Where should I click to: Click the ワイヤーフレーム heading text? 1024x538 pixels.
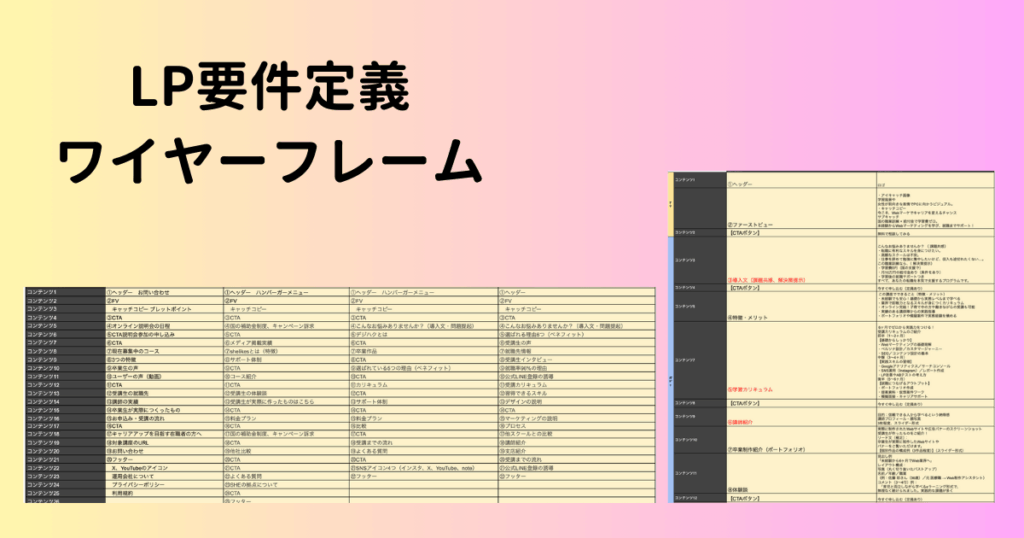click(x=269, y=159)
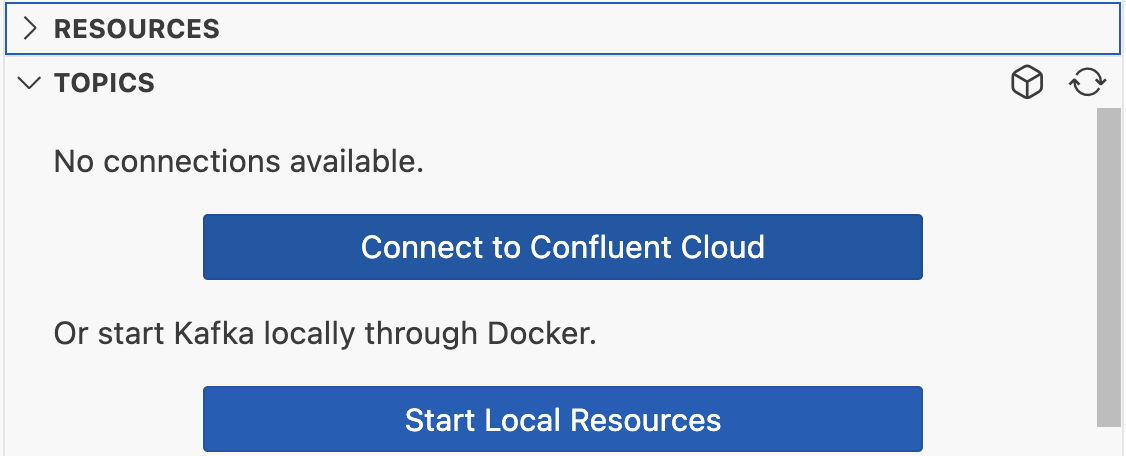Refresh the Topics view
The image size is (1126, 456).
point(1087,83)
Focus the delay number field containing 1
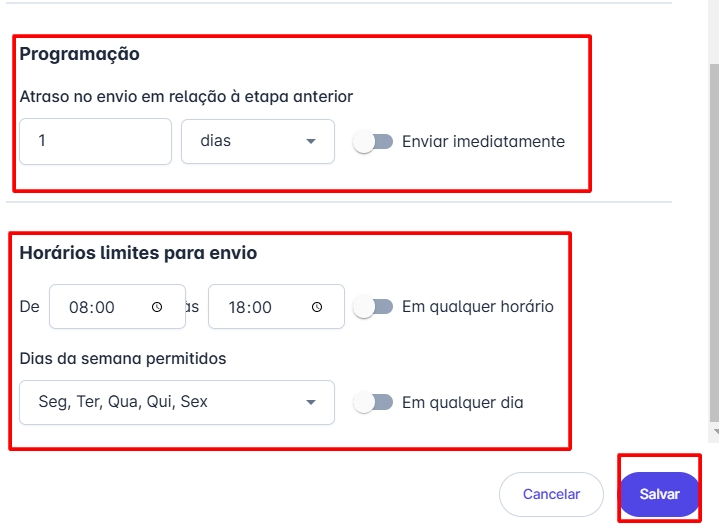719x529 pixels. 96,142
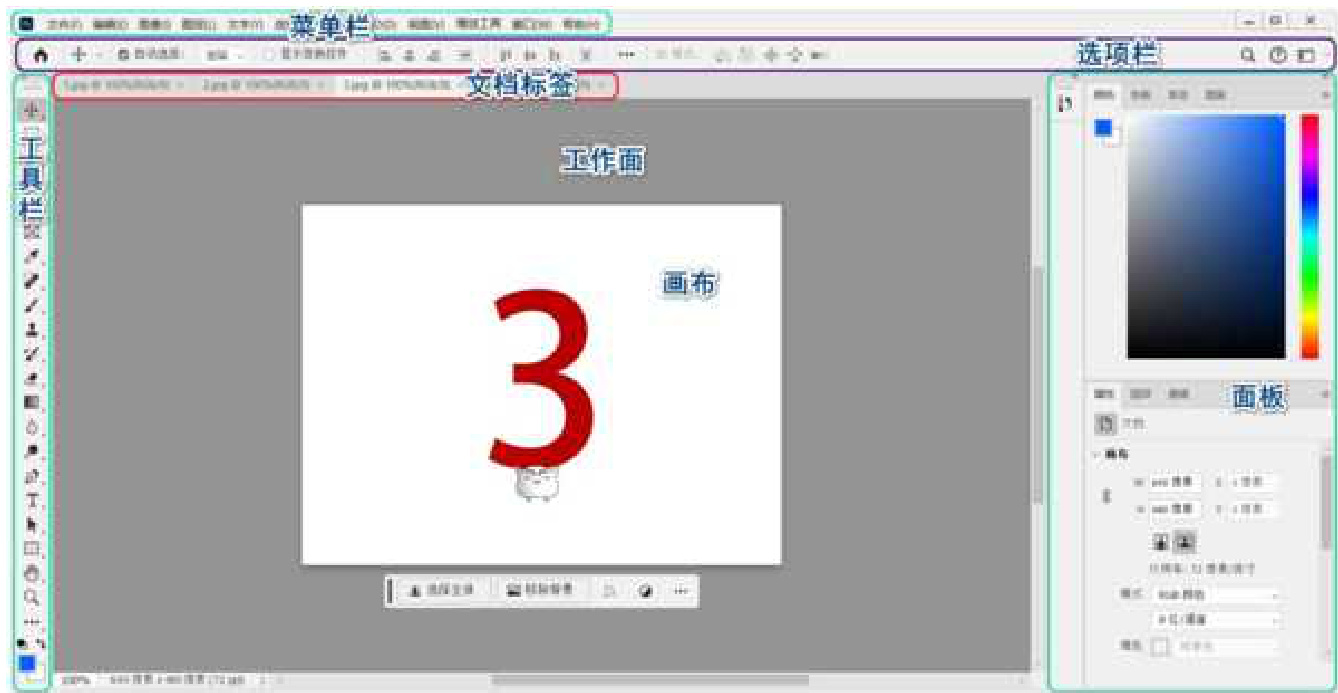Select the Eraser tool

pyautogui.click(x=31, y=378)
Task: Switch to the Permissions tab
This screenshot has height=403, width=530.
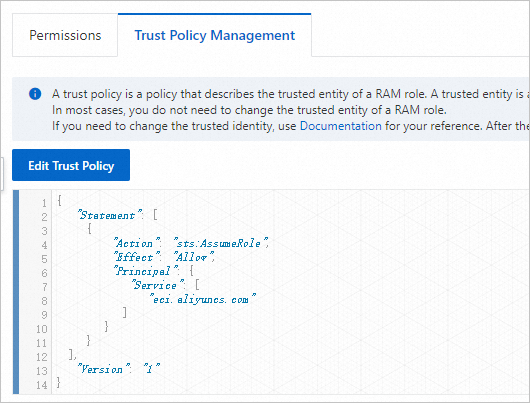Action: 65,35
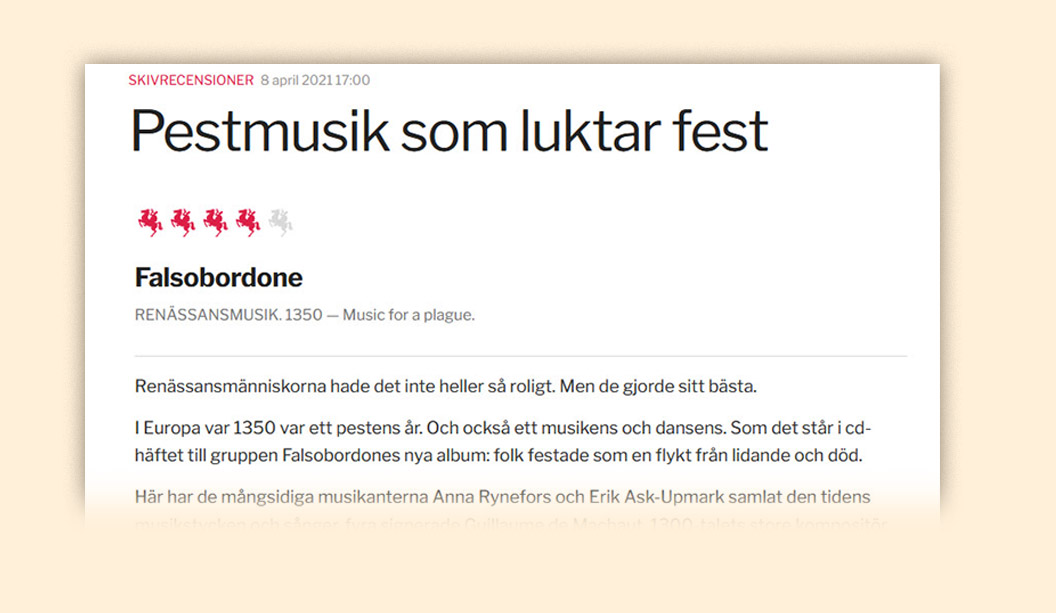The image size is (1056, 613).
Task: Click the time 17:00 in the byline
Action: 353,80
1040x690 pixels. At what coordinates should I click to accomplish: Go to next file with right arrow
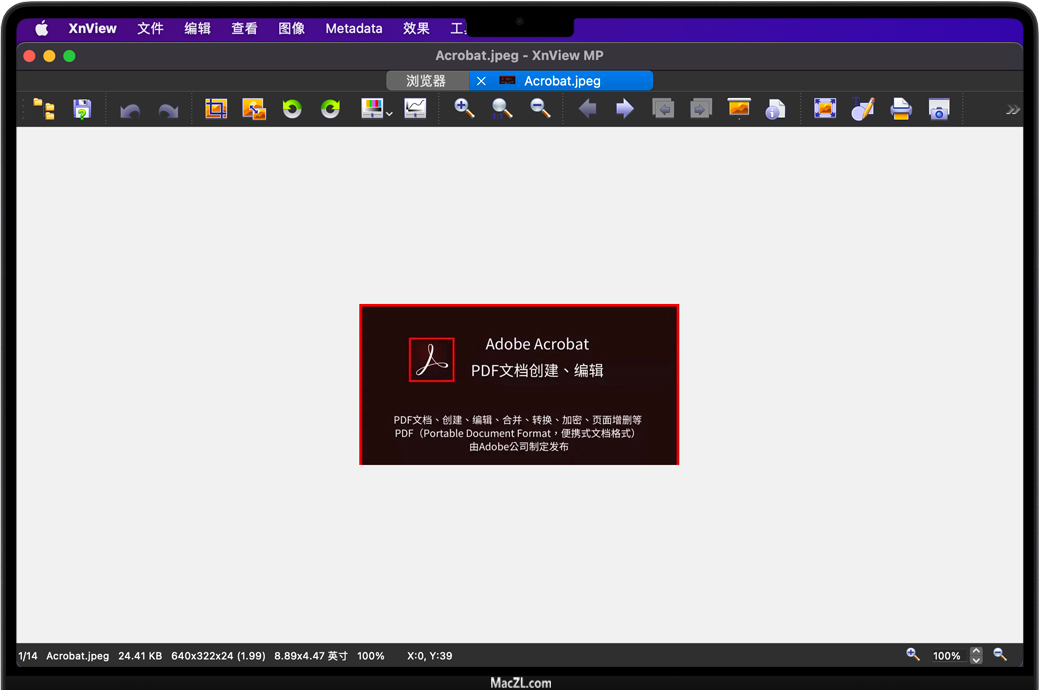625,109
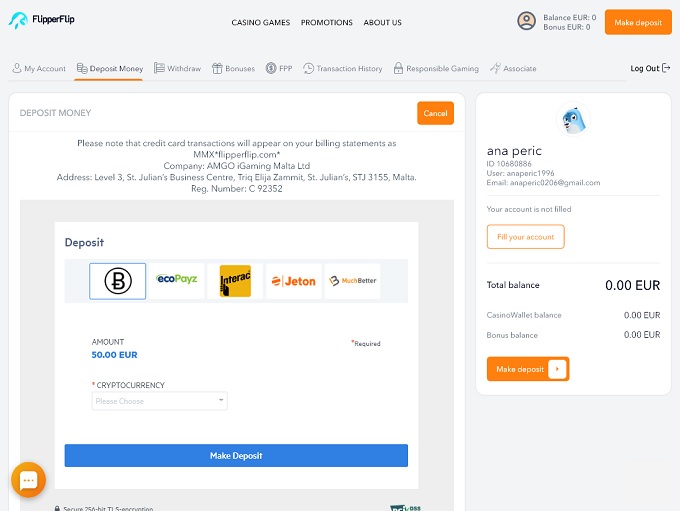Open the Promotions menu

(327, 22)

---

Problem - Images aside, return each entry above precisely as it stands.

Solution to this task -
Where should I click to: Click the ワイヤーフレーム heading text? 1024x538 pixels.
click(x=269, y=159)
Refresh the Topics view
The image size is (1126, 456).
point(1087,83)
Focus the delay number field containing 1
719x529 pixels. 96,142
Select the Eraser tool

pyautogui.click(x=31, y=378)
Task: Switch to the Permissions tab
This screenshot has height=403, width=530.
Action: 65,35
The image size is (1056, 613).
Task: Click the time 17:00 in the byline
Action: 353,80
1040x690 pixels. At what coordinates should I click to accomplish: Go to next file with right arrow
625,109
Open the Promotions menu

(327, 22)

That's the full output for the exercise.